Le panneau d’entrée bilingue du Campus Saint-Jean est bien connu de la communauté et de quiconque qui emprunte la rue Marie-Anne-Gaboury, à Edmonton. Ainsi, il n’est donc pas étonnant que lorsque des membres du personnel de l’Association canadienne-française de l’Alberta (ACFA) se sont présentés à leurs locaux de La Cité francophone lundi matin, à quelques pas du Campus, ils aient été pris au dépourvu par la nouvelle mouture de l’enseigne. L’affichage en français avait été retiré en totalité.
«Le panneau étant directement à la vue à partir de nos bureaux, nos employés ont vu ça [le lundi 11 septembre] et sont restés sous le choc. On nous avait parlé que l’Université faisant son rebranding, mais ça n’a jamais été porté à l’attention de qui que ce soit que cette [refonte] de [l’image de marque] effacerait complètement l’aspect francophone du Campus Saint-Jean», a affirmé le président de l’ACFA, Pierre Asselin, sur le vif, le matin du 12 septembre, avant que l’administration revienne sur sa décision et ne présente ses excuses à la communauté francophone.

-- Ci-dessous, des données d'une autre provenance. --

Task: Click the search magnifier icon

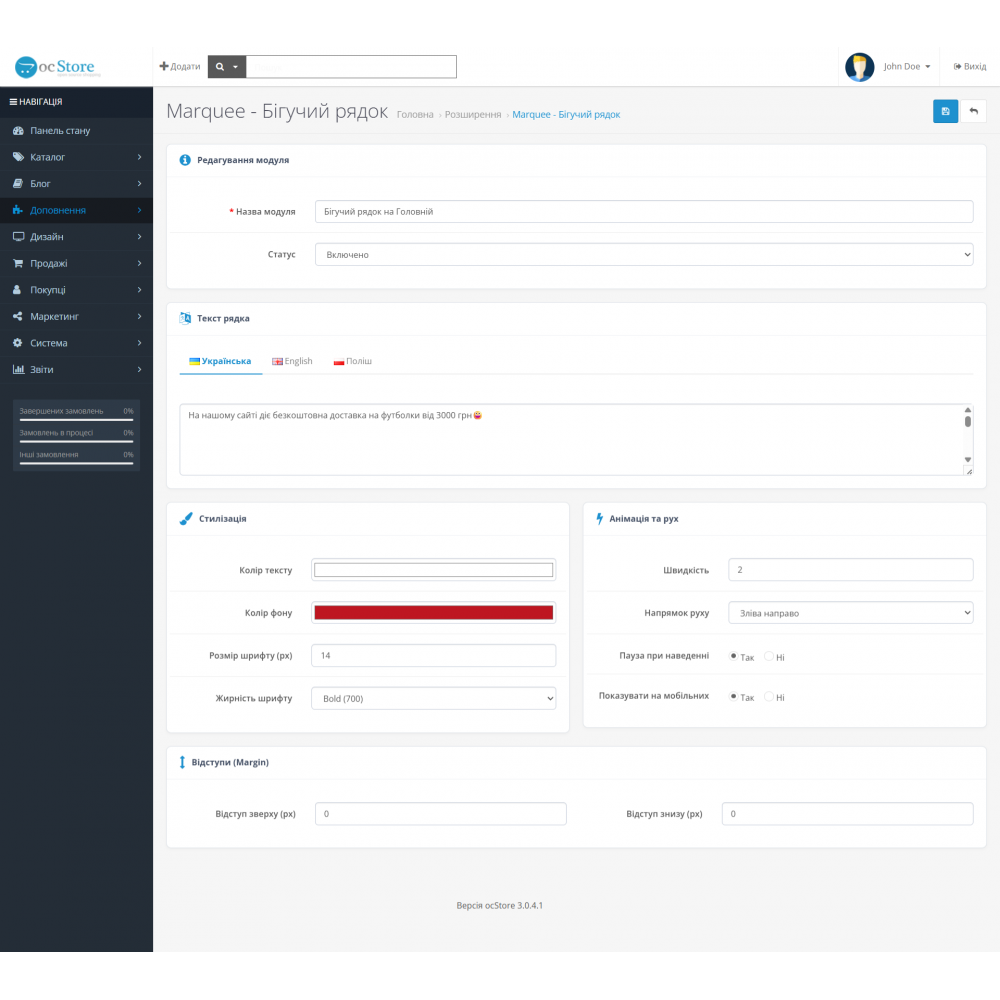Action: 220,67
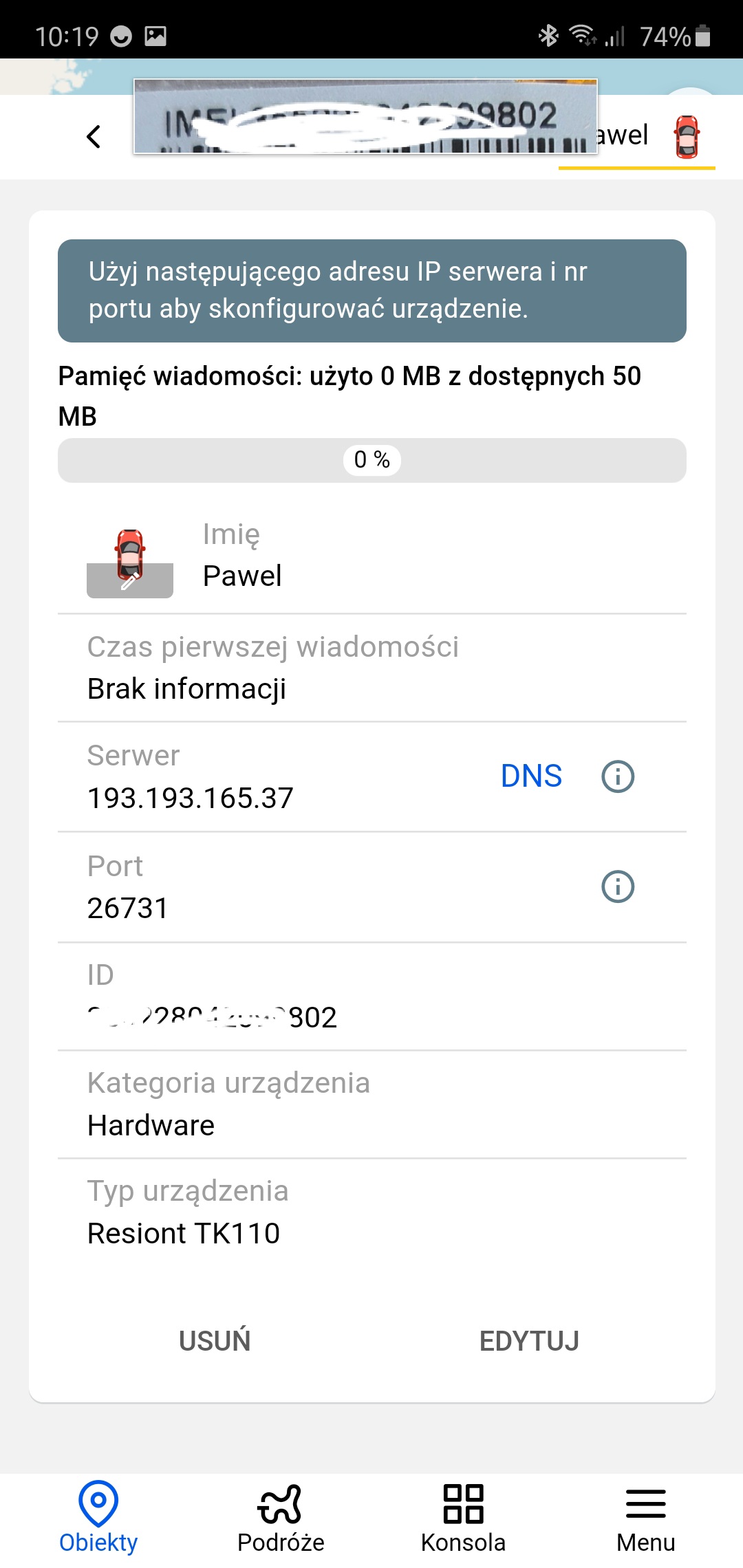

Dans un communiqué publié plus tôt en journée, l’ACFA décrivait d’ailleurs la disparition de la signalisation bilingue comme un geste «anglonormatif, qui vise l’assimilation et qui fait perdre son caractère unique à notre institution postsecondaire de langue française». À la suite de cette communication, l’affaire a rapidement fait couler de l’encre en Alberta et ailleurs au pays, comme rapportés par Radio-Canada, Le Devoir et le Journal de Montréal.
À la vue de tous
En outre, la décision de retirer l’enseigne d’origine, rappelle M. Asselin en entrevue, a de nouveau été prise sans consultation avec la communauté franco-albertaine. Une situation qui n’est pas sans rappeler celle qui avait été dénoncée par de nombreux acteurs de la francophonie lors du démantèlement de la salle historique du Campus, tel que précédemment rapporté sur notre site Web.
«C’est inacceptable et intolérable. C’est pas juste l’enseigne et ce ne sont pas juste les symboles qui disparaissent du Campus, on a rencontré plusieurs parties prenantes qui nous ont partagé des inquiétudes à divers niveaux. Les inquiétudes touchent particulièrement l’aspect franco dominant qui semble s’effriter», ajoute le président de l’ACFA.
Claudette Roy, la présidente de la Société historique francophone de l’Alberta (SHFA), abonde dans le même sens. Selon elle, la disparition des artéfacts de la salle historique était moins apparente aux yeux du grand public et équivalait donc à une forme plus «subtile» d’effacement de l’histoire franco-albertaine. En revanche, elle qualifie le changement de l’enseigne du Campus comme un effacement «visible» et manifeste du fait français, qui ne peut donc être ignoré par personne.
«Avant, il y avait tout ce qui se passait à l’intérieur du Campus qui n’était peut-être pas connu par tout le monde, mais là quand c’est directement sur la rue Marie-Anne-Gaboury que l’effacement a lieu, on ne peut pas l’ignorer. Là tout le monde le voit», explique-t-elle dans une entrevue accordée avant que l’administration de l’Université ne revienne sur sa décision.
Changer son fusil d’épaule
À la suite d’une couverture médiatique pointue et à des courriels envoyés par plusieurs organes journalistiques, dont Le Franco, l’Université de l’Alberta a fourni des explications à la communauté francophone en début d’après-midi mardi. Dans un communiqué, le responsable des relations externes du Campus Saint-Jean, Philip Worré, a expliqué que l’Université de l’Alberta avait récemment «mis à jour sa signalétique pour l’aligner sur sa nouvelle image de marque institutionnelle».
Or, assure l’administration, l’omission de la «dimension francophone» sur le panneau d’entrée du Campus Saint-Jean n’était qu’une erreur «importante et regrettable». «Nous nous excusons auprès des communautés d’expression françaises et des membres de la communauté du Campus Saint-Jean. Le panneau sera immédiatement retiré, et un nouveau panneau d’entrée sera installé qui reflète l’identité culturelle francophone unique du Campus tout en s’alignant sur la nouvelle image de marque institutionnelle», affirme M. Worré.
À peine une heure après l’envoi de ce communiqué, un camion a été aperçu transportant l’enseigne unilingue vers de nouveaux cieux. Un nouveau panneau bilingue devrait être installé sous peu. Il semble donc que l’administration ait rapidement entendu l’appel de la communauté et des organismes francophones de la province. Reste à voir si l’établissement universitaire rendra la pareille en ce qui concerne l’avenir de la salle historique du Campus.
Glossaire – Anglonormatif : L’anglonormativité s’appuie sur l’idée que l’anglais est la langue dominante (la norme) et devrait être parlée par tous.